Yu Pan,Yang Dai, Ye Zhou, "The android vulnerability discovery in SoC"

Yu Pan,Yang Dai and Ye Zhou are members of the Vulpecker Team from Information Security Department of Qihoo 360 Technology Co.Ltd. They are focusing on vulnerability discovery and exploit develpment.They have found a lot of mobile phone vulnerabilities,including Qualcomm,MediaTek,NVIDIA,Samsung,Huawei,XiaoMi,etc. 

[Abstract]
==========

We are focusing on the Android driver research and found all vendor's vulnerability,including Qualcomm,MediaTek,NVIDIA,Samsung exynos,Huawei Hisi,etc.Not only have we found 60 vulnerabilities,but we also found some attack points which widely existing in Android driver.Some of them have been confirmed by vendors and we have received more than 10 CVE. We offered the advanced fuzzing technique and the experience of auditing source code to discover vulnerabilities.
We will introduce our fuzzing tools and analyse the vulnerability we found
 





Yunhai Zhang, "Make LoadLibrary Great Again"

Yunhai Zhang is a security researcher of NSFOCUS security team.

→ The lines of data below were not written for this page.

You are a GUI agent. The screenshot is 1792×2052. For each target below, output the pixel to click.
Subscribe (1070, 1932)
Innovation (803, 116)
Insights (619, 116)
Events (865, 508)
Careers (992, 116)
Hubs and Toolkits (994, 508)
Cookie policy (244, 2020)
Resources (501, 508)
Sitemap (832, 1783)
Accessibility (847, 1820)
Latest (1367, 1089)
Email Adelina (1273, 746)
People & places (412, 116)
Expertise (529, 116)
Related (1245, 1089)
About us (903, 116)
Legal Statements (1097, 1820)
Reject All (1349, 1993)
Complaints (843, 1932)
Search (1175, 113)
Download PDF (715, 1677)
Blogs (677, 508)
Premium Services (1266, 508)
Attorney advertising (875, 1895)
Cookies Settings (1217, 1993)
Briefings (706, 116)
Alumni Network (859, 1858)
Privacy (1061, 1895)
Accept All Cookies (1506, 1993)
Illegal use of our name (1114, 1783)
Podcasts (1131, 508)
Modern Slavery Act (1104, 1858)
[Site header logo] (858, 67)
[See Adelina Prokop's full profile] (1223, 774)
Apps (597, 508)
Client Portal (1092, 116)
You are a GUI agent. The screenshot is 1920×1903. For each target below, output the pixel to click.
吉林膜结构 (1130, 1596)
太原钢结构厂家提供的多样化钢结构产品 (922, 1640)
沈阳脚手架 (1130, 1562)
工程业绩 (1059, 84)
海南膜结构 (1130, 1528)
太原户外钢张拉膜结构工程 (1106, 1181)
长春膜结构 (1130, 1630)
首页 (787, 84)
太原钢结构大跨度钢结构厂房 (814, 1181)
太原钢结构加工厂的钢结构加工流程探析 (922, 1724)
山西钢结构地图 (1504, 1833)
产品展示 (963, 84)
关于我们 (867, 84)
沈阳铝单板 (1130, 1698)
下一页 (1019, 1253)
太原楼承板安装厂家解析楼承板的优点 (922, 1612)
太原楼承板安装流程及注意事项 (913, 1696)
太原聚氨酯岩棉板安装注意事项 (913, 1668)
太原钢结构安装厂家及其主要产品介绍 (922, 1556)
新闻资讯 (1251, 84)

He has worked on computer security for more than a decade. He has spoken at BlackHat, BlueHat, CSS TSec, XCon. He has won Microsoft Mitigation Bypass Bounty 4 years in a row since 2014. 

[Abstract]
==========

LoadLibrary is an old but powerful technique, and it plays an important role in Windows exploit. Therefore, Microsoft has introduced a series of mitigations, such as Image Load Policy, Strict Mode Control Flow Guard, Code Integrity Guard, and Arbitrary Code Guard, to restrict its ability.
This talk will discuss those mitigations and show some tricks to bypass them. With these tricks, all mitigations currently enabled in Windows 10 can be bypassed, and LoadLibrary can be used to achieve arbitrary code execution again.